-- Data extract follows --

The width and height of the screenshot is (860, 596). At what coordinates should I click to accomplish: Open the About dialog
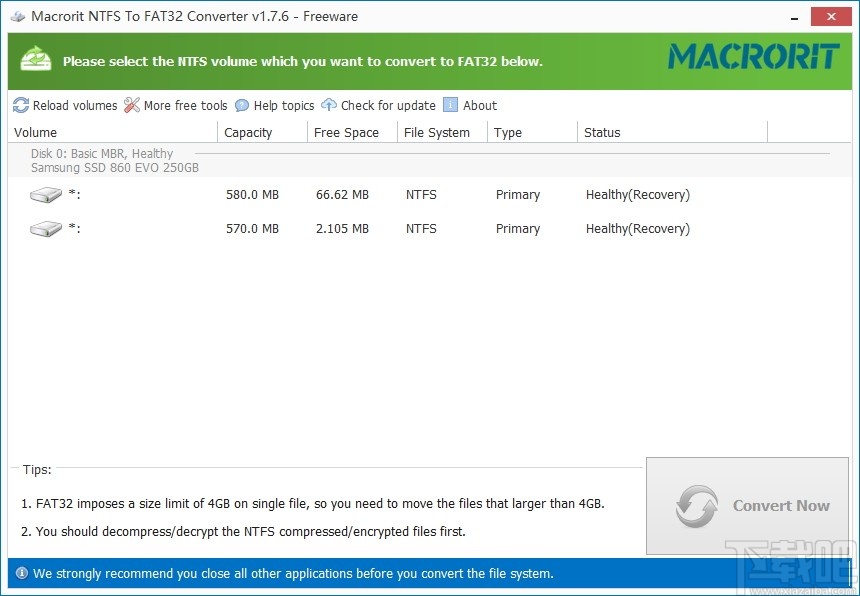[469, 105]
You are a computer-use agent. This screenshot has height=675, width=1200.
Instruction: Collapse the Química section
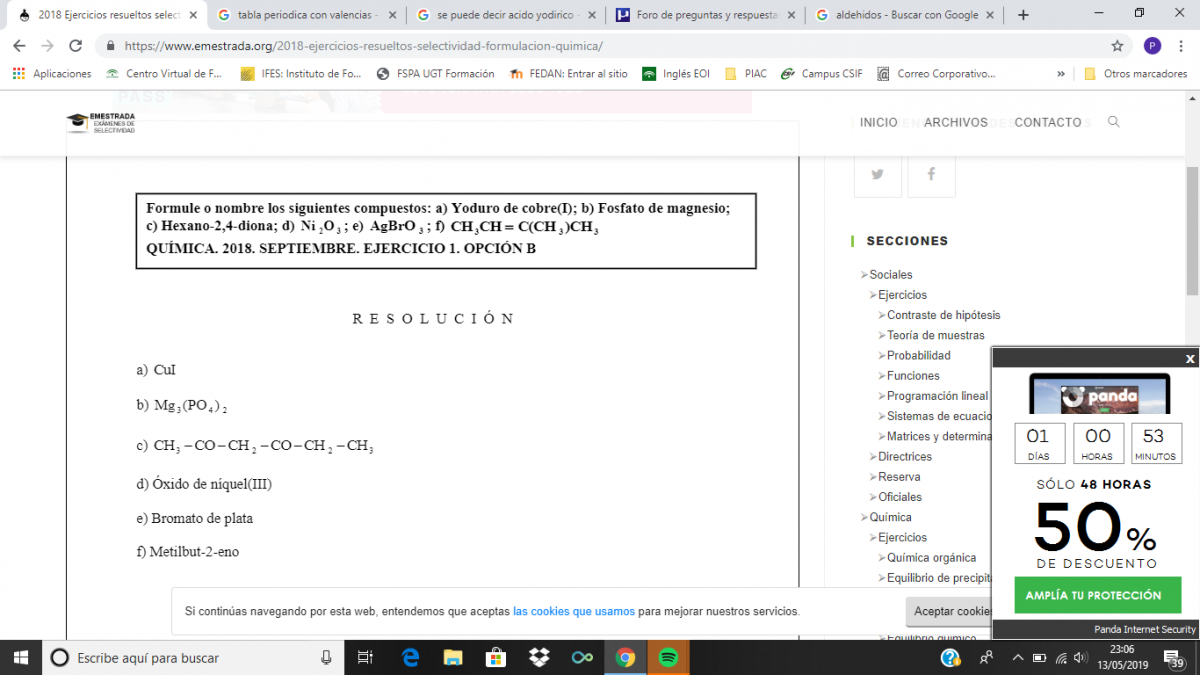[x=864, y=518]
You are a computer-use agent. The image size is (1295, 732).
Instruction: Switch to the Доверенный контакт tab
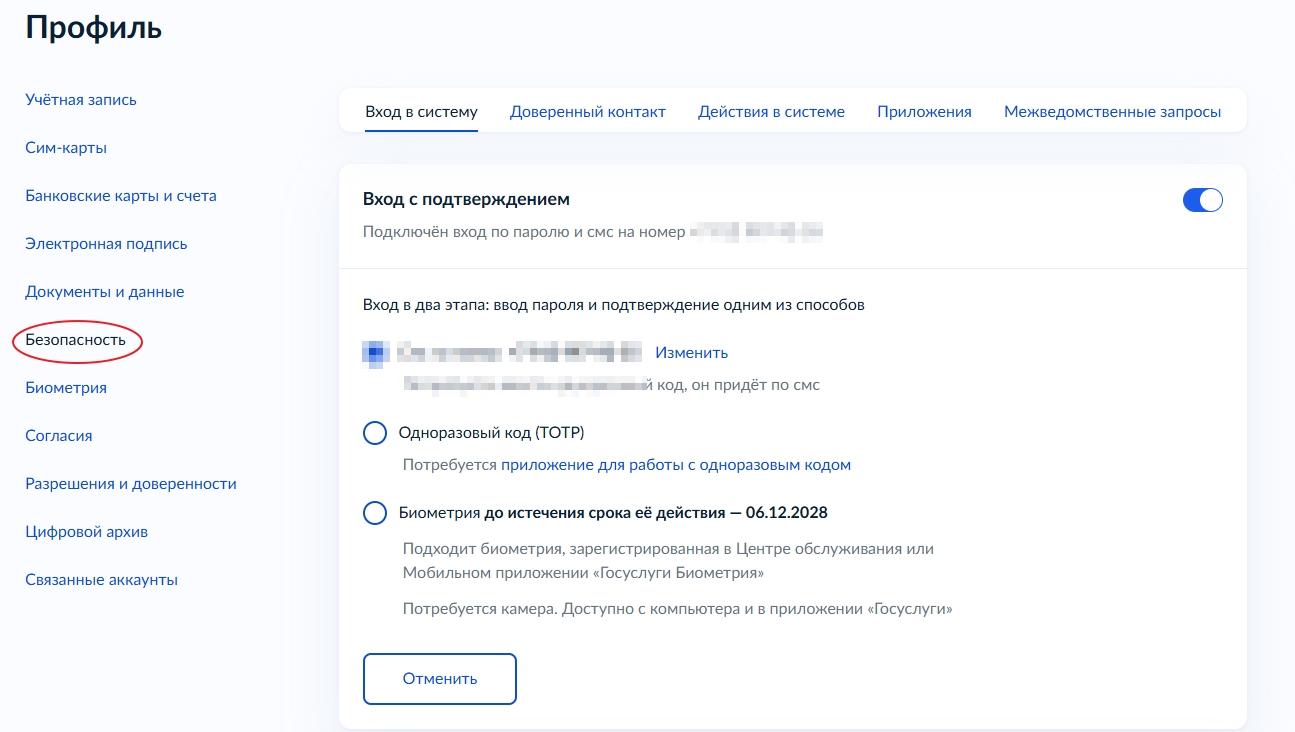(587, 112)
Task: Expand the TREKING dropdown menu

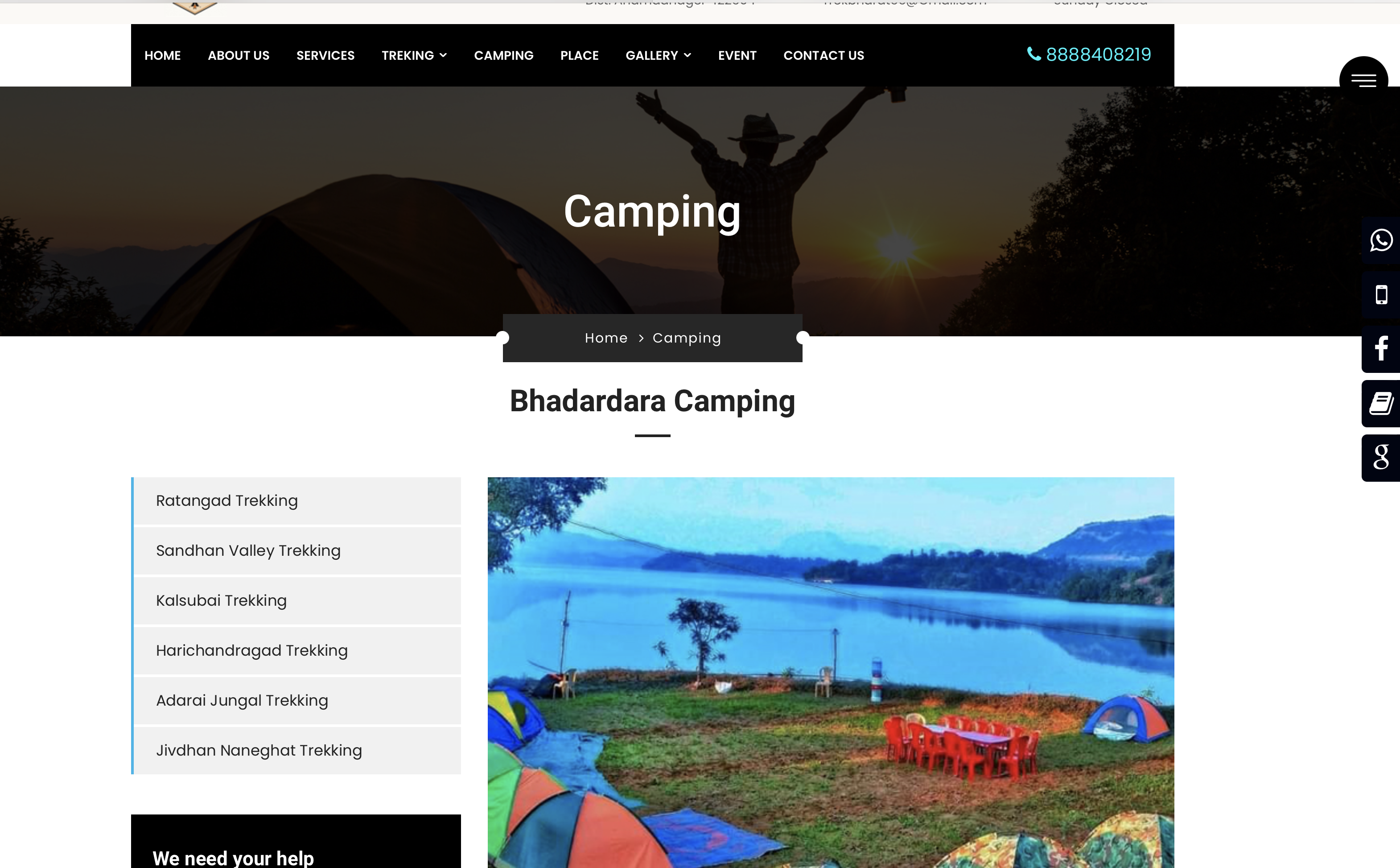Action: pos(414,56)
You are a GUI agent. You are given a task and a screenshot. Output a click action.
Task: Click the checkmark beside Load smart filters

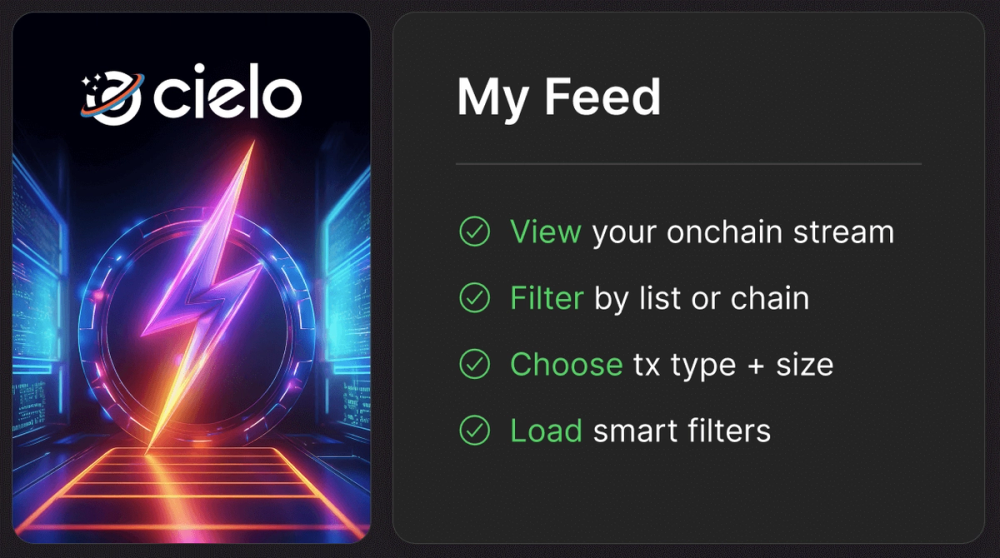[474, 430]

-- Data extract concluded --

Exercise aim ▸ Beginning with the line containing "You are a computer-use agent. This" and ending with the last line of the material, output each line exactly; do not include pictures.

Problem solution ▸
You are a computer-use agent. This screenshot has height=675, width=1200.
Instruction: Collapse the Química section
[x=864, y=518]
You are a computer-use agent. The image size is (1295, 732).
Instruction: Switch to the Доверенный контакт tab
(587, 112)
Task: Expand the TREKING dropdown menu

Action: pos(414,56)
You are a GUI agent. You are given a task and a screenshot. Output a click action.
Task: Click the checkmark beside Load smart filters

[474, 430]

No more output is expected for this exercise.